Что мог ответить на это Тируваллувар? Это был мечтатель. Прежде, чем сочинять эту свою идеальную конституцию для народа, царей, воинов, он должен был освободить несчастных, для которых её предназначал.
Если б на обращённые к нему вопросы он отвечал: «Земля, которую вы ищете, у вас перед глазами, пробудитесь с огнём и железом в руках, отомстите тем, кто вас сделал тем, что вы есть», если б он проповедовал войну, грабеж, разрушение, он увлёк бы миллионы людей. А он проповедует мир, и, вот по его же собственным словам он пронёсся «как благовонный ветерок, едва сгибающий вершины великого леса, а не промчался, как ураган, который поднимает моря и опустошает города».
Тируваллувар был только голосом, а нужна ещё рука. Парии хранят память о нём, поют его стихи, и это всё, что осталось от него и от его попытки перерождения своих собратьев.
Для того, чтобы закончить картину физического и нравственного состояния париев, мы приведём здесь несколько образцов басен, сказок, сатир и фарсов, плодов фантазии их рапсодов.
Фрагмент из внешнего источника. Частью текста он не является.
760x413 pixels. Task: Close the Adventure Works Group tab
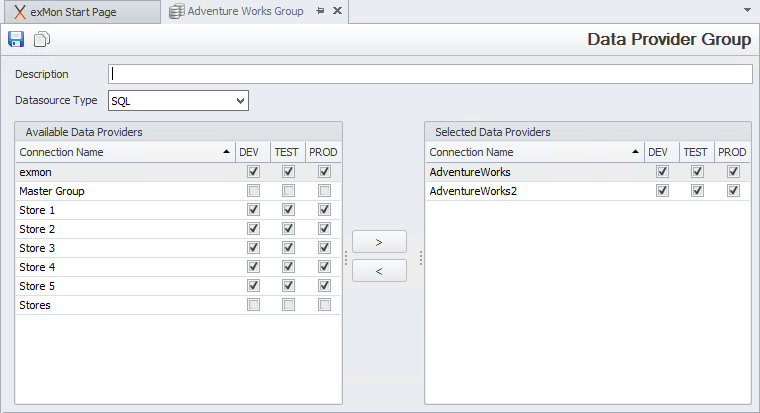tap(337, 11)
Эти образцы послужат прекрасной характеристикой несчастных отщепенцев, характер которых состоит из смеси легковерия и скептицизма.
Надо только предварительно заметить, что странствующие поэты и комедианты отверженного племени знать не знают никакой узды и решительно ни перед чем не останавливаются. Поэтому приходится делать строгий выбор материала, чтобы удержаться в границах европейского литературного приличия. Нас поражают черты бесцеремонности у многих писателей классического мира Европы. Но в индусской литературе мы то и дело встречаем уже не бесцеремонные, а прямо чудовищные отступления от самых законных требований нравственной опрятности, А между тем именно эти-то пикантные места, по-видимому, особенно нравятся местной публике, которая их слушает и смотрит с шумным восторгом.
Просим только читателя помнить, что мы с ним на востоке, что мы изучаем очень дряхлую цивилизацию, и поэтому некоторые отступления от наших обычных литературных форм и норм никого не должны смущать. Замечательно ещё то обстоятельство, что в баснях париев, где действующими лицами по большей части являются животные, никогда не встречаются нецензурные места. Мы собрали до полусотни этих басен, и ни в одной из них не было ровно ничего даже сомнительного. Только общий их нравственный характер небезупречен, потому что обычная мораль басни клонится к тому, чтобы осмеять лучшие свойства человеческого духа — самоотвержение, воздержание, мужество и т.д. Нам даже думается, что басни париев сочинены не ими самими, а ещё в незапамятные времена заимствованы из каких-нибудь браминских сборников.
IX. Басни париев, собранные в Травенкоре, Малайяле и на острове Цейлоне
1. Ворон и мангуста
Один курубару поставил сети в джунглях в расчёте поймать какую-нибудь птицу себе в пищу.
Ворон, который парил в воздухе, высматривая змей и крыс, за которыми охотился с такой же целью, увидал в траве половину кокосового ореха.
— А, — сказал он, — вот лакомый плод, который нарочно упал туда для меня.
Он ускорил полёт и ринулся на добычу, чтобы схватить её, но едва он прикоснулся к траве, как его лапа запуталась в ловушке курубару.
Напрасно делал он бесполезные усилия, чтобы освободиться, ловушка крепко держала его, и чёрный приятель должен был признаться, что он попал в плен.
Тогда он начал изо всех сил кричать и созывать к себе на помощь других воронов, чтобы они его выручили.